[Extracted data entries]
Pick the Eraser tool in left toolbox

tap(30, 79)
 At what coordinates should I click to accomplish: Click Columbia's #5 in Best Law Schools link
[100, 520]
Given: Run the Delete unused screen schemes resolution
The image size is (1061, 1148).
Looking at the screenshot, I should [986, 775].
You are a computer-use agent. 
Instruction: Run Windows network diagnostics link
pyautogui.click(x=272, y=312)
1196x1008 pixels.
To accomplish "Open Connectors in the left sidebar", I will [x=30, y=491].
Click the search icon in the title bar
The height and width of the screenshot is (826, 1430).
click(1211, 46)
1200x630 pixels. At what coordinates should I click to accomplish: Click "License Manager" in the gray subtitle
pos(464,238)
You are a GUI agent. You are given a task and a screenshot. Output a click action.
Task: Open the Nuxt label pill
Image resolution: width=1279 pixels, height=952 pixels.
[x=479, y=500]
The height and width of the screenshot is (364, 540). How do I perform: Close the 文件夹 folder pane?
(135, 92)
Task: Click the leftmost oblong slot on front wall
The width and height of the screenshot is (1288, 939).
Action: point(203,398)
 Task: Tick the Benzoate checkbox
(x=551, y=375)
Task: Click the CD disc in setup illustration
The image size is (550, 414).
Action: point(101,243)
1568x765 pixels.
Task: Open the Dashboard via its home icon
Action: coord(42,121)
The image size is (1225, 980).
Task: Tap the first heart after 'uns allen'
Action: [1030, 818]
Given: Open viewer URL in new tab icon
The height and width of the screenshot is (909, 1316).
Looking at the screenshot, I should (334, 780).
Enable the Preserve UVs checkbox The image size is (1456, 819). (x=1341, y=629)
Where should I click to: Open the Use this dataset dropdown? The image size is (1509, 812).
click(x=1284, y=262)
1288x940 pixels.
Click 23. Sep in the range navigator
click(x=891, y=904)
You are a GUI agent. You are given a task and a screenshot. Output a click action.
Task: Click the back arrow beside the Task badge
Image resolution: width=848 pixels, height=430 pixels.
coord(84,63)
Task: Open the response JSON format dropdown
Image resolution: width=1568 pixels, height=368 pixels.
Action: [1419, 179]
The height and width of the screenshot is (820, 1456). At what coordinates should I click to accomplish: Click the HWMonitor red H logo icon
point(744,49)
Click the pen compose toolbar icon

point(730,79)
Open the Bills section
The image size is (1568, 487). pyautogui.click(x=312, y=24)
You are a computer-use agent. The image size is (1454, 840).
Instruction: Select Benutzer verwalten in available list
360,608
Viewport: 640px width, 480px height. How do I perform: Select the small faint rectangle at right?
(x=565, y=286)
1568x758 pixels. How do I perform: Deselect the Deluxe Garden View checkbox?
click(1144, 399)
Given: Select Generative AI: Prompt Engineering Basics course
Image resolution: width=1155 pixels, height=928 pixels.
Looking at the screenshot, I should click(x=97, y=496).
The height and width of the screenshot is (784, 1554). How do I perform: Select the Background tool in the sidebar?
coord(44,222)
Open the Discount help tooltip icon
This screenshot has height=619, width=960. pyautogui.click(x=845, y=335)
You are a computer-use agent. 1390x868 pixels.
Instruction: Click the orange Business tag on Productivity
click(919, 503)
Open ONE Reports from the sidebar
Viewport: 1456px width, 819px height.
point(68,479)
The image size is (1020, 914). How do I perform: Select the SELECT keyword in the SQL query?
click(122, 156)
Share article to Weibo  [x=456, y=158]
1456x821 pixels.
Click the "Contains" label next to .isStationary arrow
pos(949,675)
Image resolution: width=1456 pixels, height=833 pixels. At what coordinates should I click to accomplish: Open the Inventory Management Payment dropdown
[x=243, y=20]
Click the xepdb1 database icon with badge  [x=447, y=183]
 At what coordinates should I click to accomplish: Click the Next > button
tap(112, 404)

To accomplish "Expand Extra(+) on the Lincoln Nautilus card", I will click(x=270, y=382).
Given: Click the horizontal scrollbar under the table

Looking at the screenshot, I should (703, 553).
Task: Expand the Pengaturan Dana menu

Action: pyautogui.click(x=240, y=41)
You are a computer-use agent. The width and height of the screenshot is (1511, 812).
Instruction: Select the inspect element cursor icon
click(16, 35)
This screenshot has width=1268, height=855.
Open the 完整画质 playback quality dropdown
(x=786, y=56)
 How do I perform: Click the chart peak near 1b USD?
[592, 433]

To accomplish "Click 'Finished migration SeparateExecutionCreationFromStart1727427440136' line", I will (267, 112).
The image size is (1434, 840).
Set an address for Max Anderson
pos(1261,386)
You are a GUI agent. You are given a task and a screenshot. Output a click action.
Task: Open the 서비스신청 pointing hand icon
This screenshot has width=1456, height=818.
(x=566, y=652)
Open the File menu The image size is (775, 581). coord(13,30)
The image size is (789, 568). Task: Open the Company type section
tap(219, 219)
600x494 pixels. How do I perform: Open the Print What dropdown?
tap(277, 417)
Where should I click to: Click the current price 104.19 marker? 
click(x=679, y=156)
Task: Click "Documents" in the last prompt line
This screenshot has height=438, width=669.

Prompt: Copy every line of the material above exactly, keeping its order.

Correct response:
Pick the Eraser tool in left toolbox

tap(30, 79)
 At what coordinates should I click to accomplish: Click Columbia's #5 in Best Law Schools link
[100, 520]
Given: Run the Delete unused screen schemes resolution
The image size is (1061, 1148).
Looking at the screenshot, I should [986, 775].
You are a computer-use agent. 
Instruction: Run Windows network diagnostics link
pyautogui.click(x=272, y=312)
1196x1008 pixels.
To accomplish "Open Connectors in the left sidebar", I will [x=30, y=491].
Click the search icon in the title bar
The height and width of the screenshot is (826, 1430).
click(1211, 46)
1200x630 pixels. At what coordinates should I click to accomplish: Click "License Manager" in the gray subtitle
pos(464,238)
You are a GUI agent. You are given a task and a screenshot. Output a click action.
Task: Open the Nuxt label pill
Image resolution: width=1279 pixels, height=952 pixels.
[x=479, y=500]
The height and width of the screenshot is (364, 540). How do I perform: Close the 文件夹 folder pane?
(135, 92)
Task: Click the leftmost oblong slot on front wall
The width and height of the screenshot is (1288, 939).
Action: point(203,398)
 Task: Tick the Benzoate checkbox
(x=551, y=375)
Task: Click the CD disc in setup illustration
The image size is (550, 414).
Action: point(101,243)
1568x765 pixels.
Task: Open the Dashboard via its home icon
Action: coord(42,121)
The image size is (1225, 980).
Task: Tap the first heart after 'uns allen'
Action: [1030, 818]
Given: Open viewer URL in new tab icon
The height and width of the screenshot is (909, 1316).
Looking at the screenshot, I should (334, 780).
Enable the Preserve UVs checkbox The image size is (1456, 819). (x=1341, y=629)
Where should I click to: Open the Use this dataset dropdown? The image size is (1509, 812).
click(x=1284, y=262)
1288x940 pixels.
Click 23. Sep in the range navigator
click(x=891, y=904)
You are a GUI agent. You are given a task and a screenshot. Output a click action.
Task: Click the back arrow beside the Task badge
Image resolution: width=848 pixels, height=430 pixels.
coord(84,63)
Task: Open the response JSON format dropdown
Image resolution: width=1568 pixels, height=368 pixels.
Action: [1419, 179]
The height and width of the screenshot is (820, 1456). At what coordinates should I click to accomplish: Click the HWMonitor red H logo icon
point(744,49)
Click the pen compose toolbar icon

point(730,79)
Open the Bills section
The image size is (1568, 487). pyautogui.click(x=312, y=24)
You are a computer-use agent. The image size is (1454, 840).
Instruction: Select Benutzer verwalten in available list
360,608
Viewport: 640px width, 480px height. How do I perform: Select the small faint rectangle at right?
(x=565, y=286)
1568x758 pixels. How do I perform: Deselect the Deluxe Garden View checkbox?
click(1144, 399)
Given: Select Generative AI: Prompt Engineering Basics course
Image resolution: width=1155 pixels, height=928 pixels.
Looking at the screenshot, I should click(x=97, y=496).
The height and width of the screenshot is (784, 1554). How do I perform: Select the Background tool in the sidebar?
coord(44,222)
Open the Discount help tooltip icon
This screenshot has height=619, width=960. pyautogui.click(x=845, y=335)
You are a computer-use agent. 1390x868 pixels.
Instruction: Click the orange Business tag on Productivity
click(919, 503)
Open ONE Reports from the sidebar
Viewport: 1456px width, 819px height.
point(68,479)
The image size is (1020, 914). How do I perform: Select the SELECT keyword in the SQL query?
click(122, 156)
Share article to Weibo  [x=456, y=158]
1456x821 pixels.
Click the "Contains" label next to .isStationary arrow
pos(949,675)
Image resolution: width=1456 pixels, height=833 pixels. At what coordinates should I click to accomplish: Open the Inventory Management Payment dropdown
[x=243, y=20]
Click the xepdb1 database icon with badge  [x=447, y=183]
 At what coordinates should I click to accomplish: Click the Next > button
tap(112, 404)

To accomplish "Expand Extra(+) on the Lincoln Nautilus card", I will click(x=270, y=382).
Given: Click the horizontal scrollbar under the table

Looking at the screenshot, I should (703, 553).
Task: Expand the Pengaturan Dana menu

Action: pyautogui.click(x=240, y=41)
You are a computer-use agent. The width and height of the screenshot is (1511, 812).
Instruction: Select the inspect element cursor icon
click(16, 35)
This screenshot has width=1268, height=855.
Open the 完整画质 playback quality dropdown
(x=786, y=56)
 How do I perform: Click the chart peak near 1b USD?
[592, 433]

To accomplish "Click 'Finished migration SeparateExecutionCreationFromStart1727427440136' line", I will (267, 112).
The image size is (1434, 840).
Set an address for Max Anderson
pos(1261,386)
You are a GUI agent. You are given a task and a screenshot. Output a click action.
Task: Open the 서비스신청 pointing hand icon
This screenshot has width=1456, height=818.
(x=566, y=652)
Open the File menu The image size is (775, 581). coord(13,30)
The image size is (789, 568). Task: Open the Company type section
tap(219, 219)
600x494 pixels. How do I perform: Open the Print What dropdown?
tap(277, 417)
Where should I click to: Click the current price 104.19 marker? 
click(x=679, y=156)
Task: Click "Documents" in the last prompt line
This screenshot has height=438, width=669.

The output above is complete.